▶

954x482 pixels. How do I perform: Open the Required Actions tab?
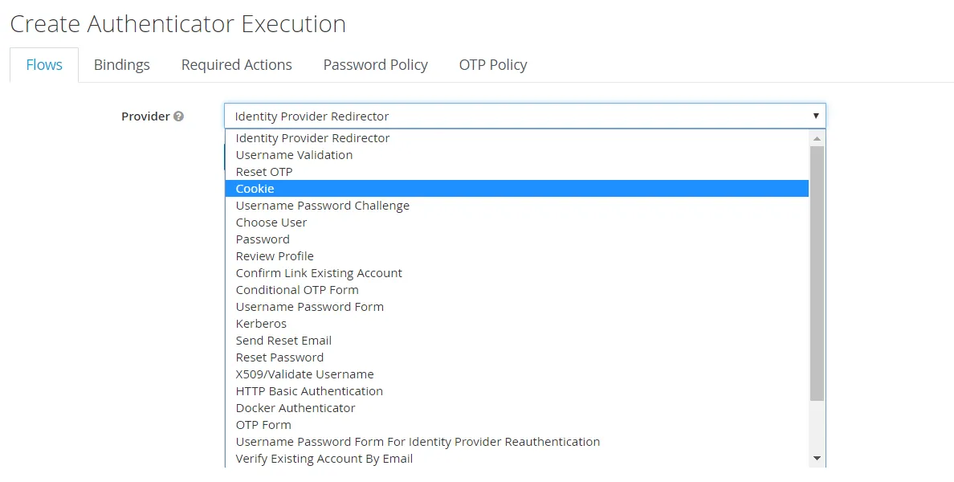(236, 65)
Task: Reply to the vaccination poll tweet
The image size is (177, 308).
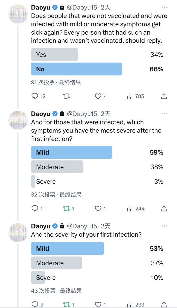Action: tap(35, 96)
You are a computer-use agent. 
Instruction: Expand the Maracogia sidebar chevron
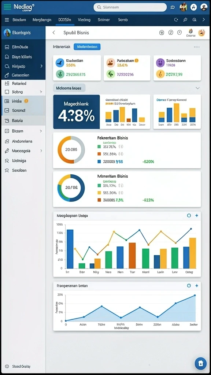coord(41,151)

◀

§ Requirement
All entries are to be duplicated exactly, with the pictures left out.

§ Response
954x482 pixels. How do I perform: Open the Required Actions tab?
(236, 65)
Task: Reply to the vaccination poll tweet
The image size is (177, 308).
Action: tap(35, 96)
You are a computer-use agent. 
Instruction: Expand the Maracogia sidebar chevron
coord(41,151)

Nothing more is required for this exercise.